Task prompt ▸
Count how many lines of the data below contain the string "Select"; the reply should be that number alone.

Supplied data ▸
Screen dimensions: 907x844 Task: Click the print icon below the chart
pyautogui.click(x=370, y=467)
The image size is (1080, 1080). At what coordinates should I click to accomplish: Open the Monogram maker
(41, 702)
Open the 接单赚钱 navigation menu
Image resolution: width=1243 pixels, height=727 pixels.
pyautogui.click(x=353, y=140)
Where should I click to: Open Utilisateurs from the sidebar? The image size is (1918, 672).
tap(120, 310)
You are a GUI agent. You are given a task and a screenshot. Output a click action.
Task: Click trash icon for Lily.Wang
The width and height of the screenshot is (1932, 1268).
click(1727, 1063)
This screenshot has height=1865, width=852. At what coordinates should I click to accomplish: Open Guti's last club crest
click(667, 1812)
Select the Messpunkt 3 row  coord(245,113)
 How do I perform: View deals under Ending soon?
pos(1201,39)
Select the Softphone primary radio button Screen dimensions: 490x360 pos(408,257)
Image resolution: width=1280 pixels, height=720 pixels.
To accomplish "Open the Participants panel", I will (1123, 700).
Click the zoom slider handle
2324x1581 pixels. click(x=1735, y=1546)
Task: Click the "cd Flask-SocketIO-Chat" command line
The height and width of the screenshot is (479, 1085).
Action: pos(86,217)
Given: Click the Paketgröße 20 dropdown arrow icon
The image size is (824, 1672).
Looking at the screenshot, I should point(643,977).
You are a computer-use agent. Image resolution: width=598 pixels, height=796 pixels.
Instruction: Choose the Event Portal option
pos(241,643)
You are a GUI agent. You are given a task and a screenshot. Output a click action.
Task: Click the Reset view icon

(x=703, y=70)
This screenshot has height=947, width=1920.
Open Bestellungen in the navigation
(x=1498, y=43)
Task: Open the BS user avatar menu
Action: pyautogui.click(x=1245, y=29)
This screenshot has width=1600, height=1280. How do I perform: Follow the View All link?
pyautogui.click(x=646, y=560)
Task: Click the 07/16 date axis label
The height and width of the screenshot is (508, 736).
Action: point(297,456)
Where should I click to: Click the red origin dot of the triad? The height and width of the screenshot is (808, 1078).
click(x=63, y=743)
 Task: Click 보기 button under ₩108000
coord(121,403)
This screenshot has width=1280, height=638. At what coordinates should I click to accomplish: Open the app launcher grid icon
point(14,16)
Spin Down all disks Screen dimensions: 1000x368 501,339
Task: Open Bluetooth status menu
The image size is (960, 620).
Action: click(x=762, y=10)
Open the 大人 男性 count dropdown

Problem solution ▸
2